Release date: 1987
Over the last few months, in our ongoing history of video games beat em ups, we’ve been looking at the 2D sidescroller: a game where the player character walks along a single plane – usually left to right – punching and kicking waves of marauding goons. It’s a genre that was completely superseded by the move into 3D. I can’t think of a single major title made after ’95 that uses the format. (although I’d love to hear about one, if it exists!) With the rise of mobile/casual gaming, self-conscious retro kitsch and simple formats have enjoyed a resurgence – I’m sure some modern 2D sidescrollers exist. Some might even be not completely shit!
But before we turn to the abundant world of 3D sidescrollers – to finish what we started with Golden Axe and Final Fight – I want to look at a title that stands alone in the world of beat em ups. An abomination too beautiful to live. A proving ground for the most iconic beat em up of all time.
Yet, for all this, it’s a game so obscure that almost no-one, besides video game journalists and marrow-deep nerds (and the Venn diagram for those two groups is barely distinguishable from a circle), has heard of it.
Friends, pray feast your eyes upon Avengers.
In Paradise City, toothless rouge Muppet ‘Geshita’ has kidnapped not one, but six ladies. It’s not clear what he wants with this wonderfully ethnically-diverse group of women, but he’s keen to provoke you into fighting for their safe return. So off you go.

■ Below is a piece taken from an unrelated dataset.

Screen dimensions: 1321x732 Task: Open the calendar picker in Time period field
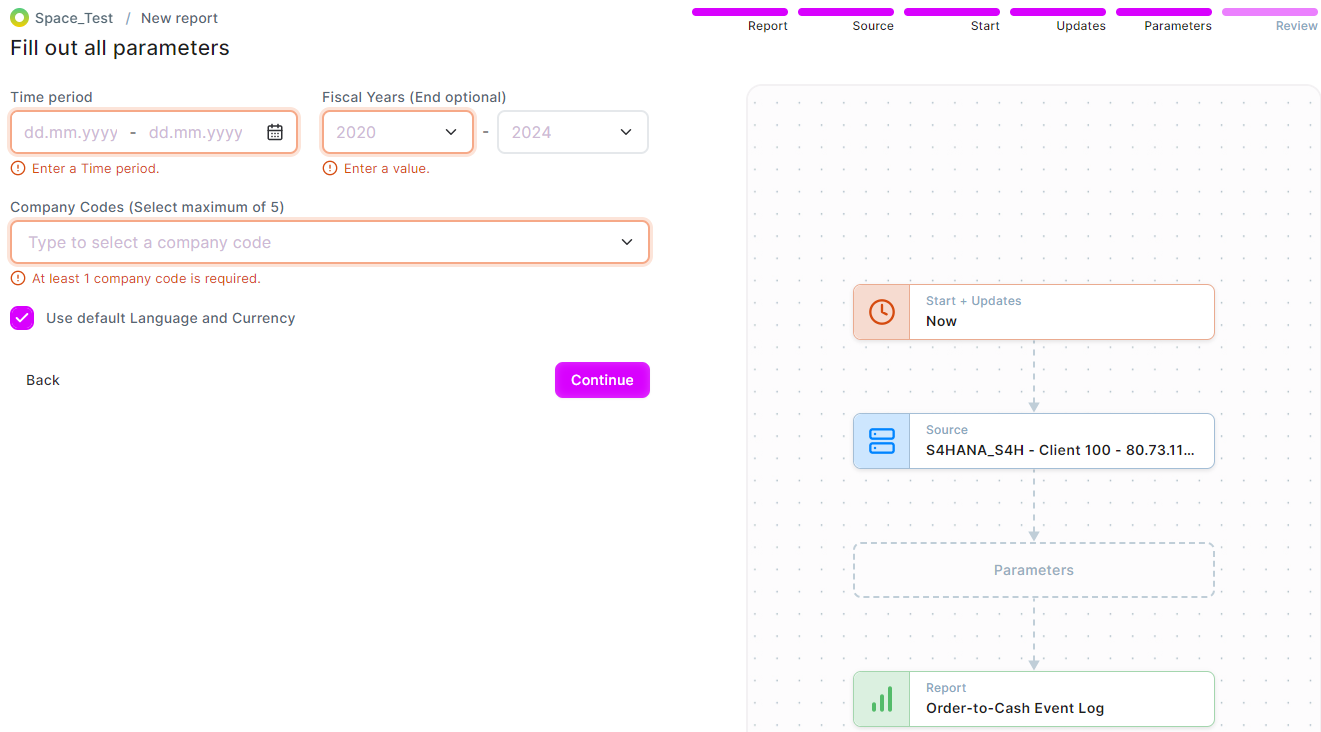click(275, 131)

Avengers is more or less unique* in that, intead of viewing the hero from a side-on perspective, the action takes place top-down, moving – for the most part – up the screen, like a shoot-em-up. Within the broader world of gaming it’s a fairly common format – think Ikari Warriors (which this game feels closest to in spirit, if not quality), Smash TV follow-up Total Carnage, Sega’s 1984 vertical-scroller Mister Viking, and Pocky & Rocky.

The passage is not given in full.